==== Article

# Time Series Data Validation Demo

## 1. Introduction

The Time Series Data Validation Demo notebook aims to demonstrate the application of various data validation tests using the **ValidMind MRM Platform** and **Developer Framework**. Ensuring the quality and an a robust exploratory data analysis of time series data is essential for accurate model predictions and robust decision-making processes.

In this demo, we will walk through different **data validation suites of tests** tailored for time series data, showcasing how these tools can assist you in identifying potential issues and inconsistencies in the data. 



## 2. Setup 

Prepare the environment for our analysis. First, **import** all necessary libraries and modules required for our analysis. Next, **connect** to the ValidMind MRM platform, which provides a comprehensive suite of tools and services for model validation.

Finally, define and **configure** the specific use case we are working on by setting up any required parameters, data sources, or other settings that will be used throughout the analysis.

========
==== Data records

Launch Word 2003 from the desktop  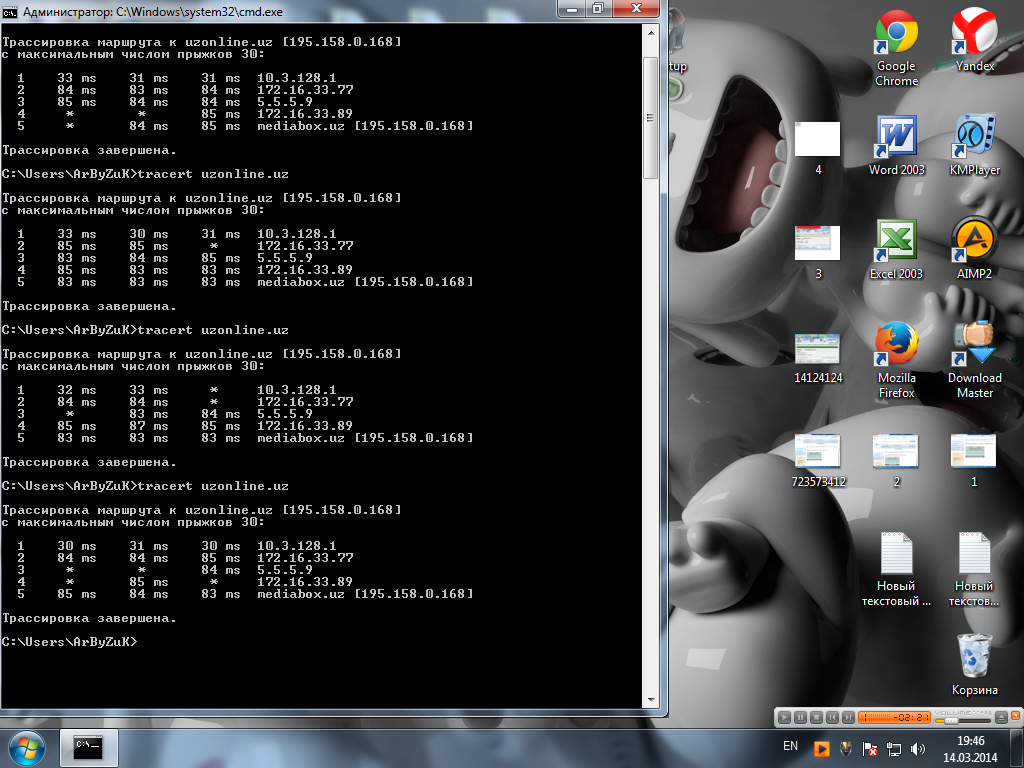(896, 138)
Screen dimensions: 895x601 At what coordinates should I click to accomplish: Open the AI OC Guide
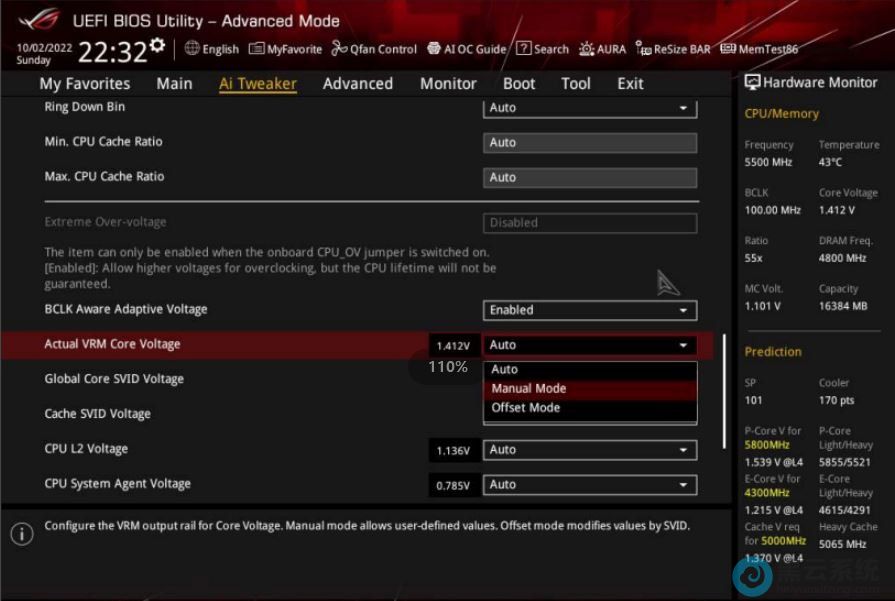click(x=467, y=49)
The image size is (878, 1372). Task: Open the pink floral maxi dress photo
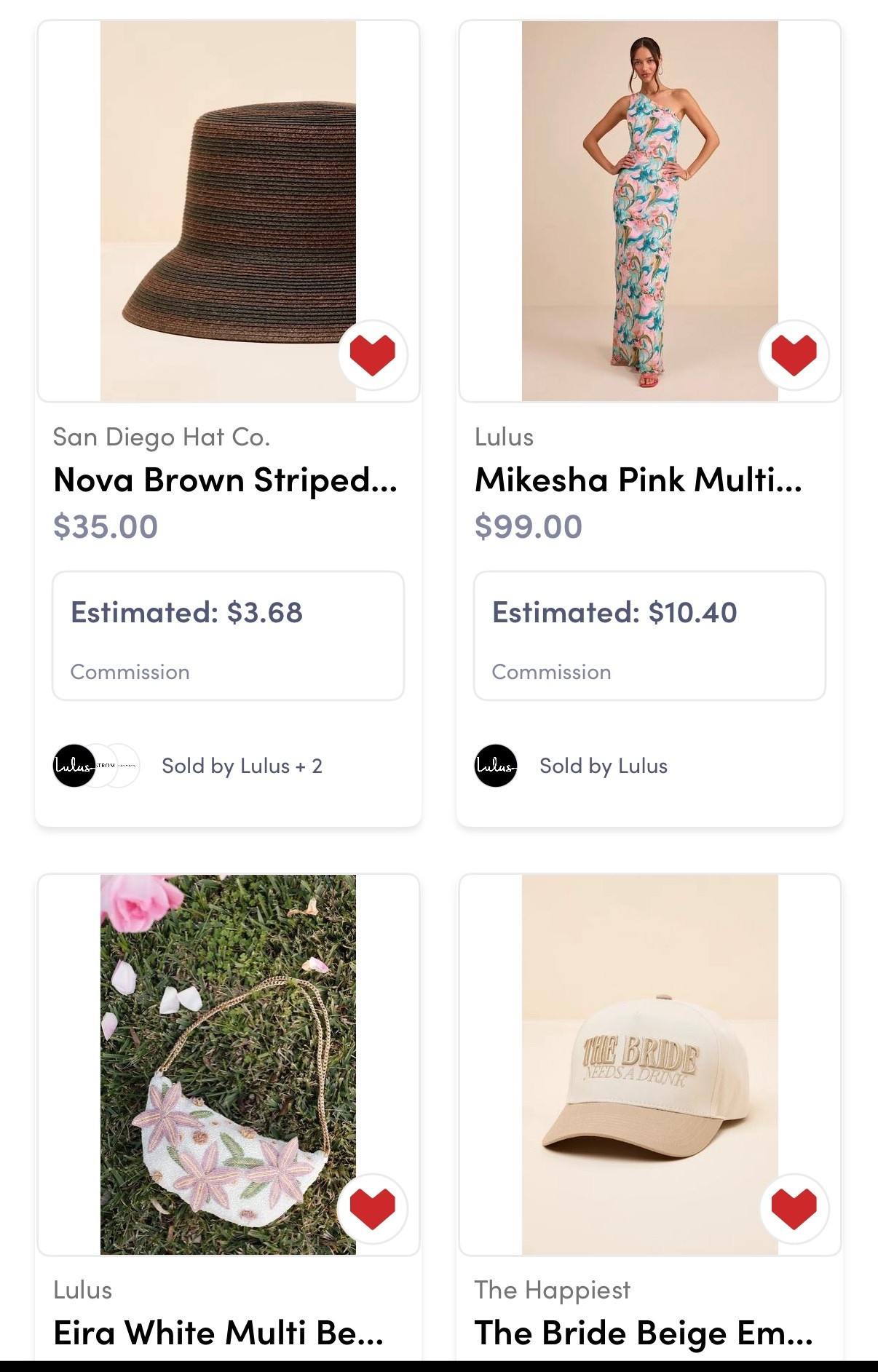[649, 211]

========

-- Given request A --
Render this sentence from the time series validation demo in Spanish: "Next, connect to the ValidMind MRM platform, which provides a comprehensive suite of tools and services for model validation."
-- Given request B --
For each statement, indicate whether the time series validation demo supports it, answering yes or no and quoting the deciding words: (i) The ValidMind MRM platform offers tools and services for model validation. (ii) In the setup, configuring the use case is the first step, before importing libraries. (iii) The suites of tests in the demo are tailored for image data.
-- Given request C --
Resume the time series validation demo after its final sentence, keeping the same style and format.
These entries have no connection to the time series validation demo.

-- Output A --
A continuación, conéctese a la plataforma ValidMind MRM, que ofrece un conjunto completo de herramientas y servicios para la validación de modelos.

-- Output B --
(i) Yes: "which provides a comprehensive suite of tools and services for model validation"
(ii) No: "Finally, define and"
(iii) No: "tailored for time series data"

-- Output C --
### Import Libraries

In [1]:
# Load API key and secret from environment variables
%load_ext dotenv
%dotenv .env

# System libraries
import glob
import os

# ML libraries
import pandas as pd

# ValidMind libraries 
import validmind as vm
from validmind.datasets.regression import lending_club
from validmind.datasets.regression import (
    identify_frequencies, 
    resample_to_common_frequency
)

### Connect to the ValidMind Library

In [2]:
vm.init(
  api_host = "http://localhost:3000/api/v1/tracking",
  project = "clhhz04x40000wcy6shay2oco"
)

Connected to ValidMind. Project: Customer Churn Model - Initial Validation (clhhz04x40000wcy6shay2oco)


### Find All Test Plans Available in the Developer Framework

We can find all the test plans available in the developer framework by calling the following functions:

- All test plans: `vm.test_plans.list_plans()`
- Describe a test plan: `vm.test_plans.describe_plan("time_series_data_quality")`
- List all available tests: `vm.test_plans.list_tests()`

In [3]:
vm.test_plans.list_plans()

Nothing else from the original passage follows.